**ABOUT THIS EXERCISE**
Your task is to quote the records from their first line through the line containing "Click the Hoogwaardige", with nothing added or left out.

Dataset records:
━━━━━━

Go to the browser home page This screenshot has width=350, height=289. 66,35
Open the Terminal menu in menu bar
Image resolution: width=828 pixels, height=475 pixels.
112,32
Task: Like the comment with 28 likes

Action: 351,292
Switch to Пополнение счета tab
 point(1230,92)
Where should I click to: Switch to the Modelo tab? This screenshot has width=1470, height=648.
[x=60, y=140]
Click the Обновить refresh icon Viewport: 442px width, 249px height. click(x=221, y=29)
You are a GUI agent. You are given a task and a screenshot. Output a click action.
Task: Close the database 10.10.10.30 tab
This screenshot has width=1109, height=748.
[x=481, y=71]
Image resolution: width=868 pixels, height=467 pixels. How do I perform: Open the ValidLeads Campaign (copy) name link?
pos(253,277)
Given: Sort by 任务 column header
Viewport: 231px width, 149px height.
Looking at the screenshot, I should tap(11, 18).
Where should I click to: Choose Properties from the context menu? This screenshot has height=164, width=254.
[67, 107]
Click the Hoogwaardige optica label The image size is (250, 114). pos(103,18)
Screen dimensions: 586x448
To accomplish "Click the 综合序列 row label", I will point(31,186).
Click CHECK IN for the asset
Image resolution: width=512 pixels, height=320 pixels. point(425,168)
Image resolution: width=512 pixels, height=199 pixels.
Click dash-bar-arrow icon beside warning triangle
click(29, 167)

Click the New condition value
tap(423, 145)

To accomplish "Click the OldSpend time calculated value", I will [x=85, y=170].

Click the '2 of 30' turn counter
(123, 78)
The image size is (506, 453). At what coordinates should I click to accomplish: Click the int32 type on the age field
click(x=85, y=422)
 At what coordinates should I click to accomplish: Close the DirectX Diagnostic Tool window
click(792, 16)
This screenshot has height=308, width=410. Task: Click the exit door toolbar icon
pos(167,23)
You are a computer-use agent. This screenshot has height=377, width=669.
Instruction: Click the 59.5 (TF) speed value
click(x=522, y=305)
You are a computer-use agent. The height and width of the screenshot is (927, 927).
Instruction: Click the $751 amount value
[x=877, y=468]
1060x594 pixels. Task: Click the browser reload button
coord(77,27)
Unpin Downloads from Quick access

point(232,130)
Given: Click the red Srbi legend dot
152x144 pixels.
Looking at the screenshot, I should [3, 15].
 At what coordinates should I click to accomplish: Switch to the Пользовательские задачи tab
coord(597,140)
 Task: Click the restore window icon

━━━━━━

**PROBLEM SOLUTION**
Go to the browser home page This screenshot has width=350, height=289. 66,35
Open the Terminal menu in menu bar
Image resolution: width=828 pixels, height=475 pixels.
112,32
Task: Like the comment with 28 likes

Action: 351,292
Switch to Пополнение счета tab
 point(1230,92)
Where should I click to: Switch to the Modelo tab? This screenshot has width=1470, height=648.
[x=60, y=140]
Click the Обновить refresh icon Viewport: 442px width, 249px height. click(x=221, y=29)
You are a GUI agent. You are given a task and a screenshot. Output a click action.
Task: Close the database 10.10.10.30 tab
This screenshot has width=1109, height=748.
[x=481, y=71]
Image resolution: width=868 pixels, height=467 pixels. How do I perform: Open the ValidLeads Campaign (copy) name link?
pos(253,277)
Given: Sort by 任务 column header
Viewport: 231px width, 149px height.
Looking at the screenshot, I should tap(11, 18).
Where should I click to: Choose Properties from the context menu? This screenshot has height=164, width=254.
[67, 107]
Click the Hoogwaardige optica label The image size is (250, 114). pos(103,18)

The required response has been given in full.